El impacto de la carta abierta en las negociaciones que se estaban llevando a cabo en ese momento entre los socios del nuevo Gobierno alemán es más difícil de evaluar. Sin duda, no tuvimos ningún efecto en las políticas de migración o cambio climático, pero al menos se abandonaron los planes de suprimir el Ministerio de Desarrollo y los recortes en su presupuesto no fueron tan severos como se temía. Por lo tanto, una vez más: ¡gracias!
Tres datos más que pueden ser de su interés: en primer lugar, mi estancia en prisión no fue especialmente agradable, como pueden imaginar. Como no recibí ningún trato especial y no reunía los requisitos para trabajar, permanecí confinado en mi celda de 8 m² durante mucho más tiempo que los demás, con acceso al aire libre y a la luz del sol solo una hora al día. Como no se me permitió llevar ningún libro (por miedo al tráfico de drogas), solo tenía la Biblia y muchos rosarios. Sin embargo, como sociólogo de formación, enseguida empecé a observar las interacciones en los pasillos, los patios y las salas de espera, tomando notas de campo, realizando entrevistas, etc. Al final, tanto los reclusos como los guardias de la prisión me pidieron que compartiera mis observaciones públicamente, con la esperanza de facilitar mejoras en los regímenes penitenciarios de Baviera y Núremberg. Lo haré a principios de junio.

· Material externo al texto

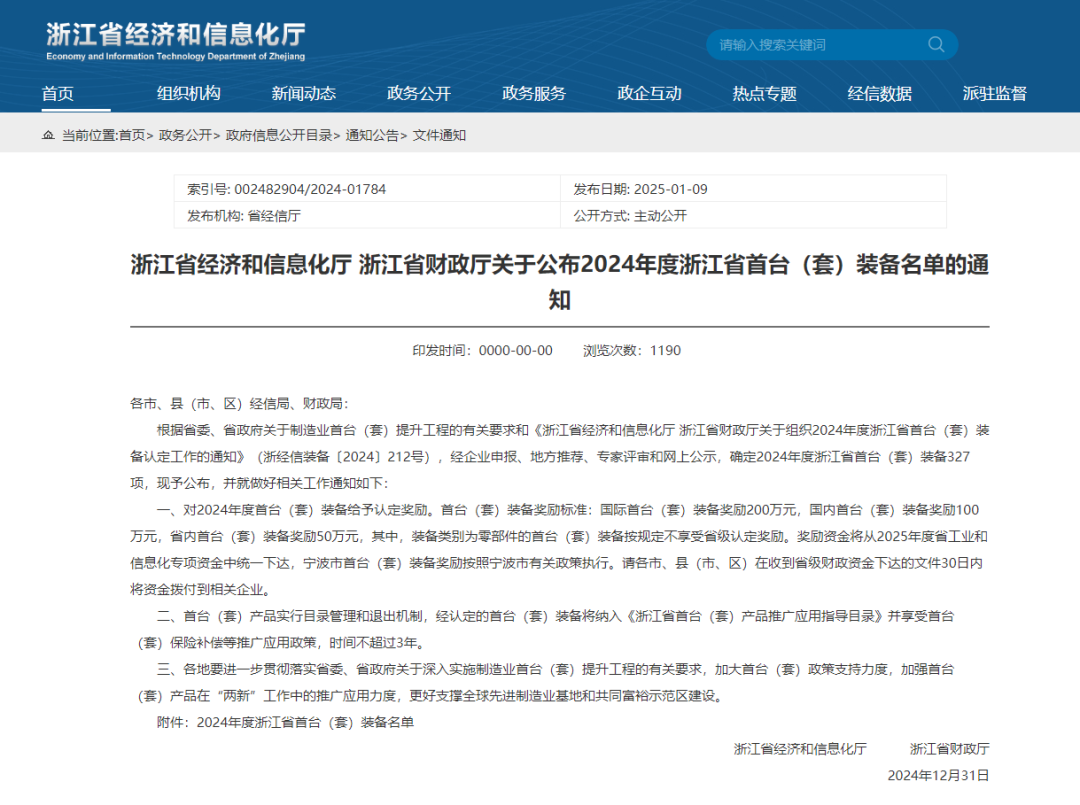This screenshot has height=805, width=1080.
Task: Click the search magnifier icon
Action: click(x=936, y=44)
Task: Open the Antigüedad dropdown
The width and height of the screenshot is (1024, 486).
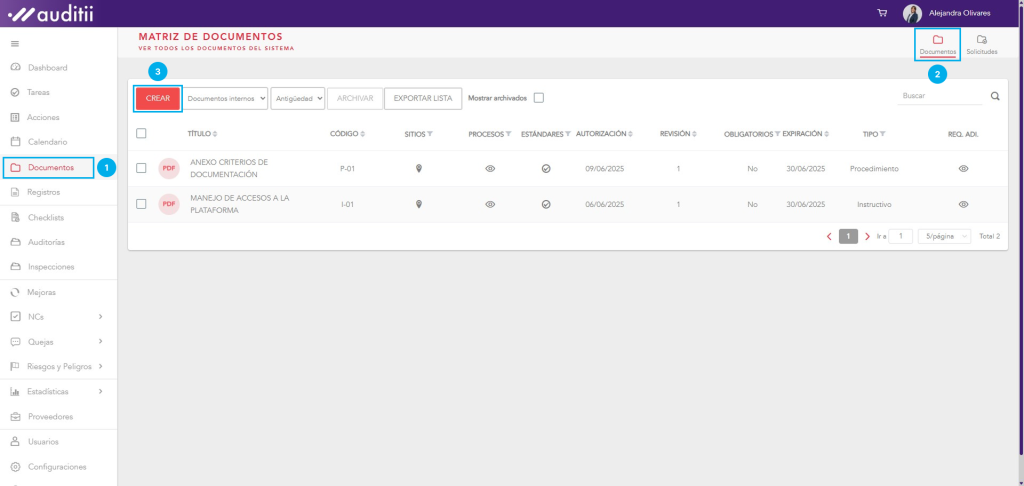Action: 298,98
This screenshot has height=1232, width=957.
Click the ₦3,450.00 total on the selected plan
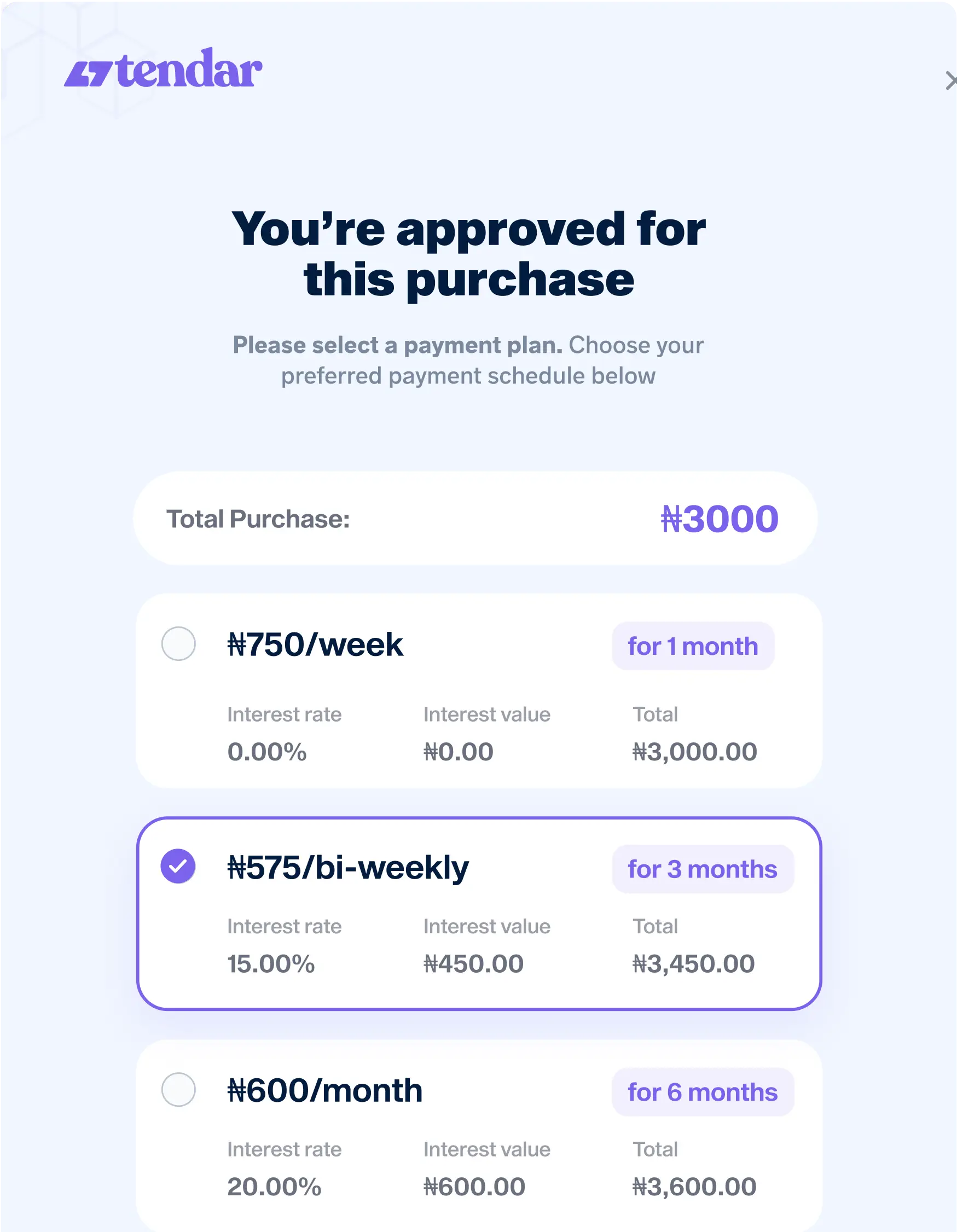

Segundo: mi lucha legal por mi activismo se vio recompensada con un éxito inesperado: el martes pasado volví a comparecer ante el tribunal y el juez me amenazó con una pena de prisión adicional si no retiraba mi objeción legal a una orden de castigo que había dictado. Mi abogado utilizó esta evidente violación del procedimiento y la parcialidad del juez para presentar una moción de recusación, ¡que fue aceptada! Que nosotros sepamos, es la primera vez que se inician procedimientos contra la protesta y el activismo climático en Baviera (aunque probablemente solo lo hemos conseguido porque un periodista fue testigo de esta amenaza y la hizo pública). Ahora tendrá que ocuparse de mí un nuevo juez.
Tercero: Mis amigos activistas se reunieron el domingo pasado en nuestra Casa Jesuita y planificaron una nueva ola de protestas, que comenzará pronto. Debido al tono cada vez más populista del debate público, la influencia de los ricos, las empresas y sus grupos de presión, y las consiguientes distorsiones en las decisiones democráticas, ahora se centrarán en nuevos modelos de gobernanza verdaderamente democráticos y continuarán la desobediencia civil con actividades dirigidas contra los «ricos y poderosos», es decir, atacando las coaliciones entre el dinero y los líderes políticos de derecha.
Mi activismo personal está actualmente en suspenso por varias razones, entre ellas la acumulación de asuntos judiciales derivados de mi activismo entre 2021-2023.
Gracias de nuevo y que Dios los bendiga a todos.